Keith Frederick Henry Smith (30 April 1929 – 6 June 2016) was a New Zealand cricketer. He played first-class cricket for Central Districts and Wellington between 1953 and 1961.

Biography
Born in Masterton in 1929, Smith was educated at Wellington College. He went on to train as a teacher at Wellington Teachers' College.

A right-hand batsman and slow left-arm orthodox bowler, Smith made his first-class debut for Wellington against Central Districts in the 1953/54 season, scoring 141 not out—his highest first-class score—in the second innings.
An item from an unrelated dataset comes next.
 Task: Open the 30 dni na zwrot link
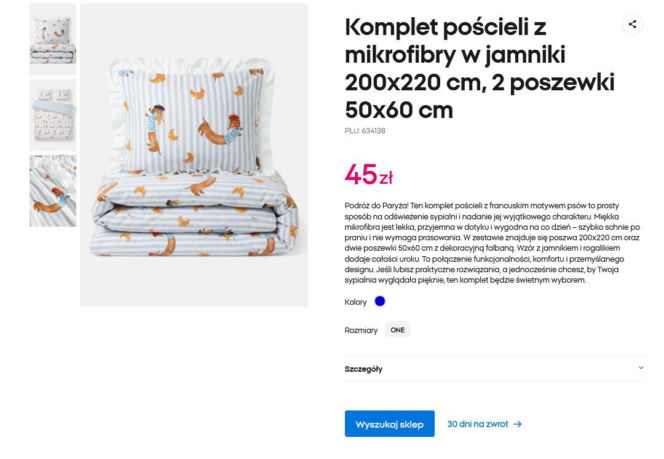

He went on to make five appearances for Wellington over two seasons, before moving to Hawke's Bay, and playing 33 times for Central Districts between 1955/56 and 1960/61. In his 38 first-class games, Smith scored 1719 runs at an average of 25.65, and took 35 wickets at an average of 22.37.

Smith served as a Wellington selector between 1969 and 1975, and in 1978 he became a vice-president of the Wellington Cricket Association. 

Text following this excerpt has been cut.